SUPPLIED RECORDS:
══════════
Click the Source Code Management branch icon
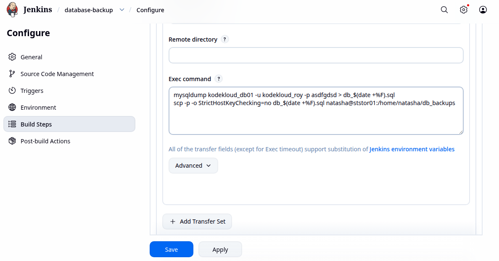The image size is (499, 261). (x=12, y=74)
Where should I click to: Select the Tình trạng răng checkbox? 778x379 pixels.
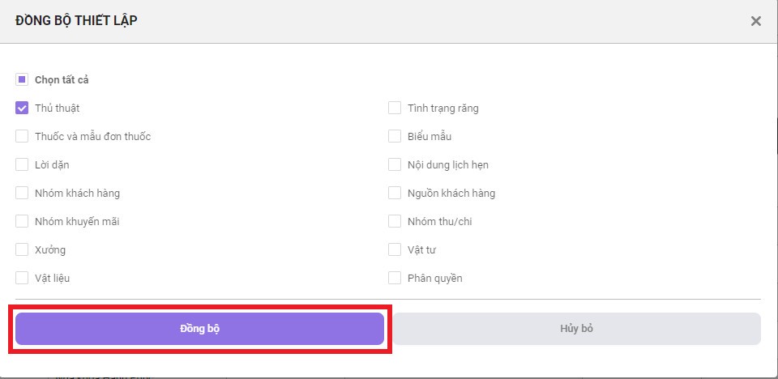pyautogui.click(x=395, y=108)
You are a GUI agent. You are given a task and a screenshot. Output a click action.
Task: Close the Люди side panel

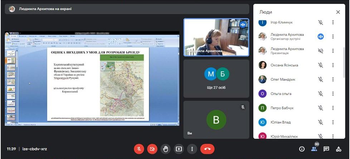click(x=338, y=12)
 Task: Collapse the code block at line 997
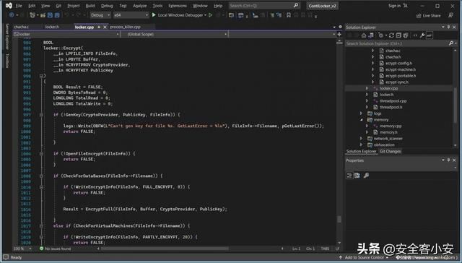(x=41, y=115)
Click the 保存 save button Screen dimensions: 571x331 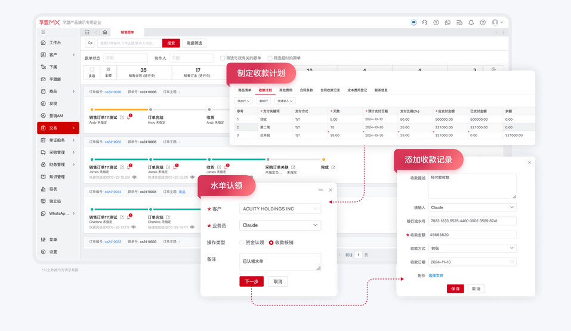[455, 289]
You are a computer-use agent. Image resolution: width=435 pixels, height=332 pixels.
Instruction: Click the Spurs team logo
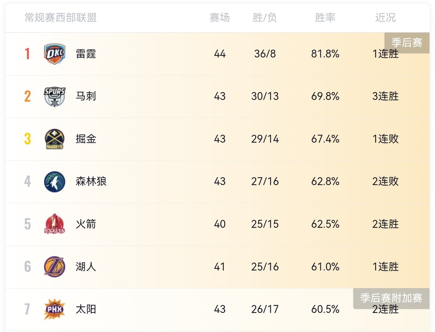coord(55,96)
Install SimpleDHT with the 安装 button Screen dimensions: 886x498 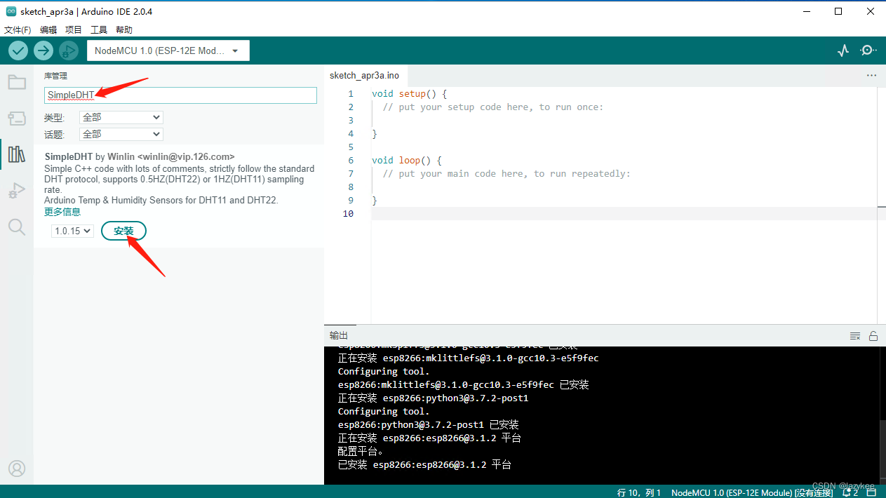click(x=123, y=230)
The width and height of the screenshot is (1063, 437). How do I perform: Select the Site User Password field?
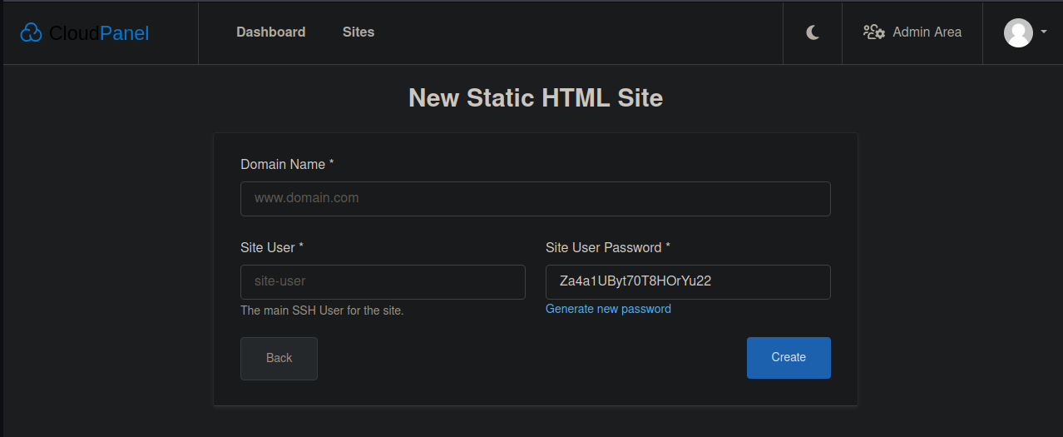(688, 282)
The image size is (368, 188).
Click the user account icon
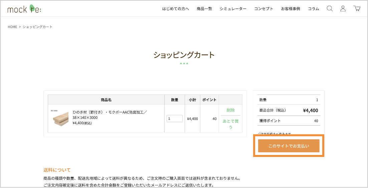coord(343,9)
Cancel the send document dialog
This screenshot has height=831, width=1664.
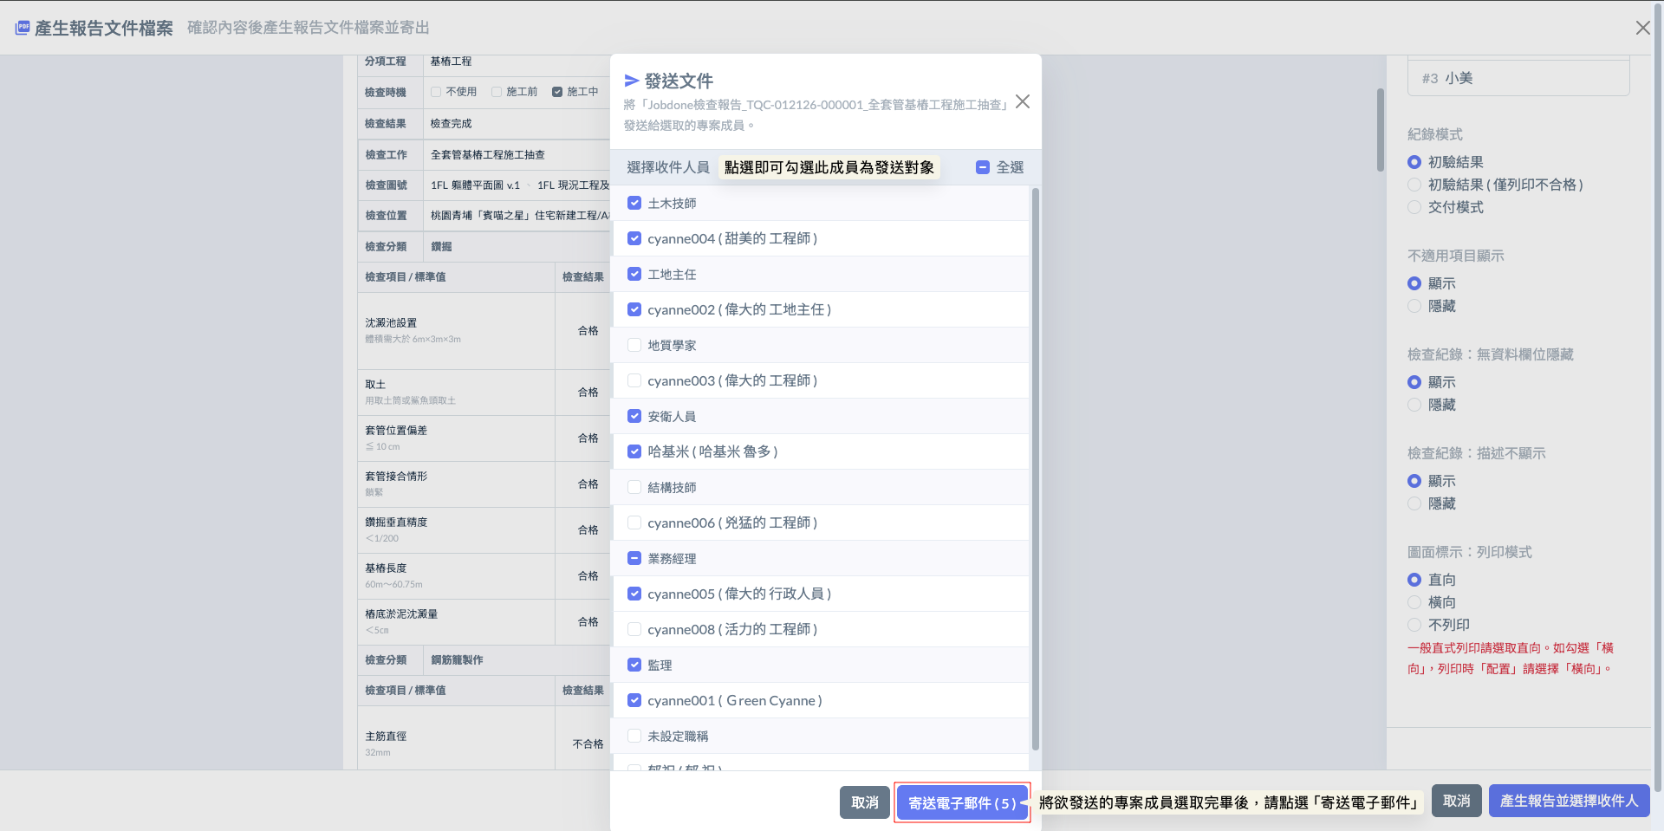click(864, 802)
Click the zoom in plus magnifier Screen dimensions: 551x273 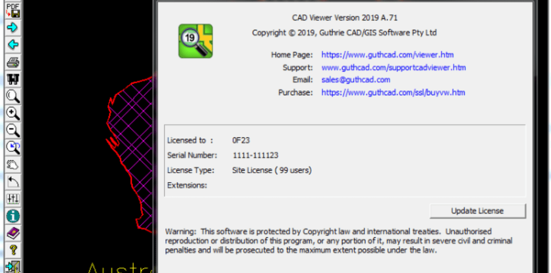tap(13, 114)
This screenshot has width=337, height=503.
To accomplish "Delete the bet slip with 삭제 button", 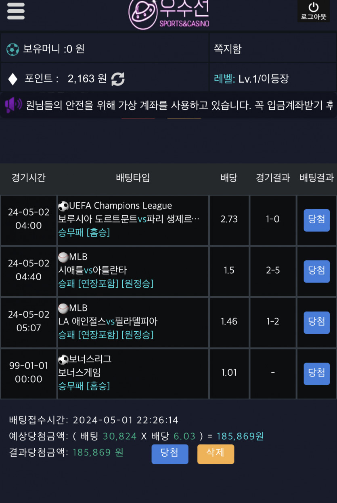I will coord(216,454).
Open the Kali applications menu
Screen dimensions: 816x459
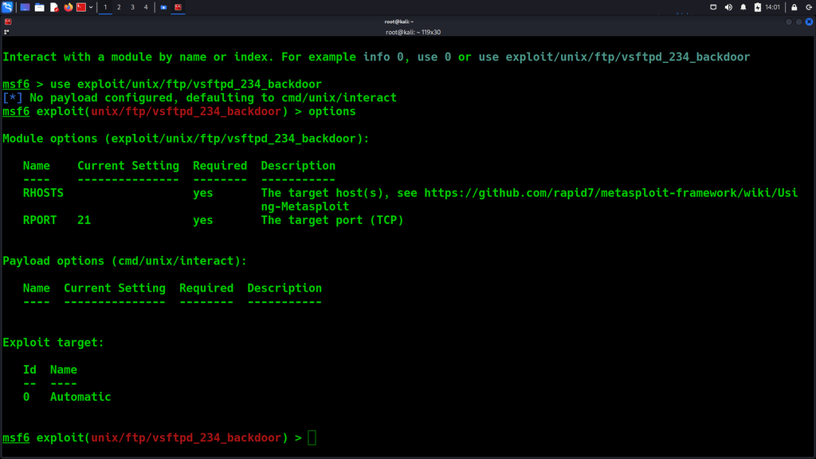click(x=7, y=7)
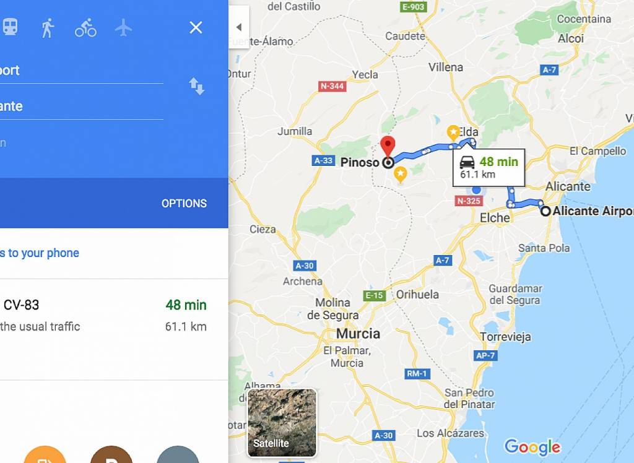Open the starred place near Elda
The image size is (634, 463).
453,133
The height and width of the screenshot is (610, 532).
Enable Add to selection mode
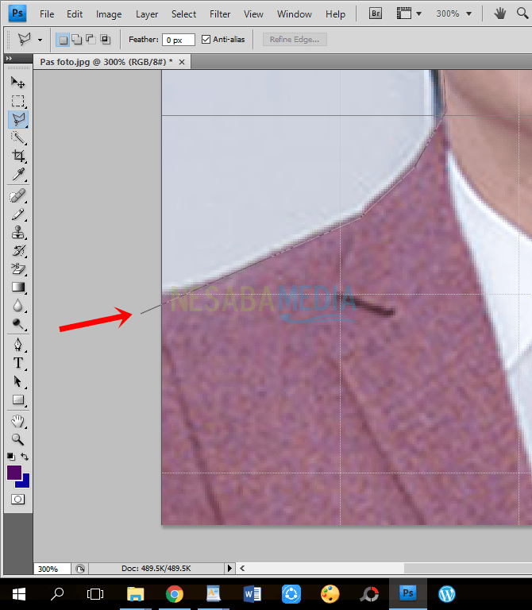click(x=77, y=40)
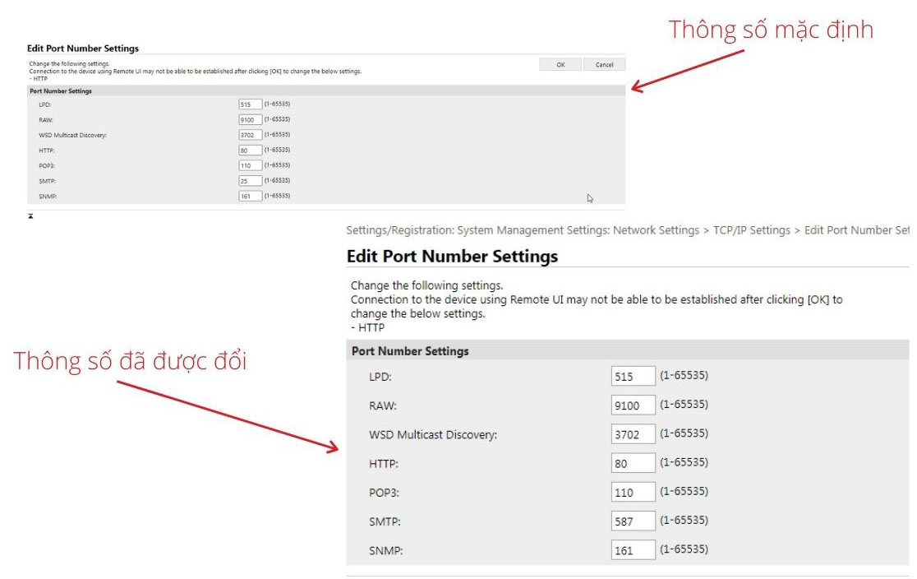Focus the RAW port field in the large lower panel
This screenshot has width=917, height=579.
(x=633, y=405)
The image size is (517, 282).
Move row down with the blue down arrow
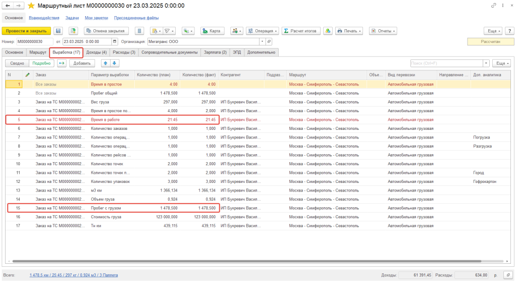[115, 63]
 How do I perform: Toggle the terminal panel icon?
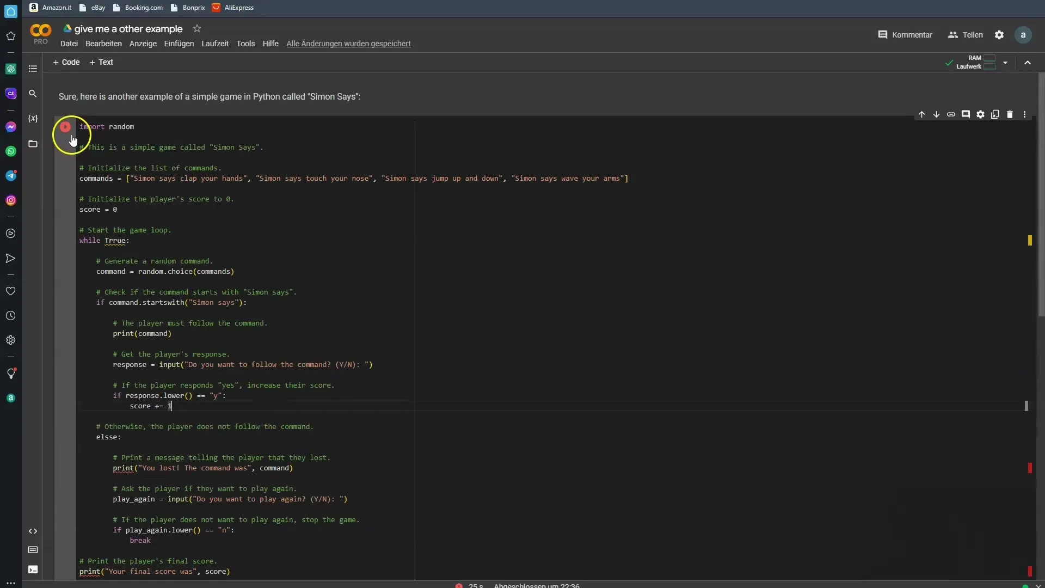coord(32,569)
══════════
EXERCISE REQUIREMENTS: Where the string "agent" appears in a line of the entries above, return that line.

TASK RESPONSE:
You are a GUI agent. You are given a task and a screenshot. Output a click action.
You are a computer-use agent. Image resolution: width=435 pixels, height=332 pixels.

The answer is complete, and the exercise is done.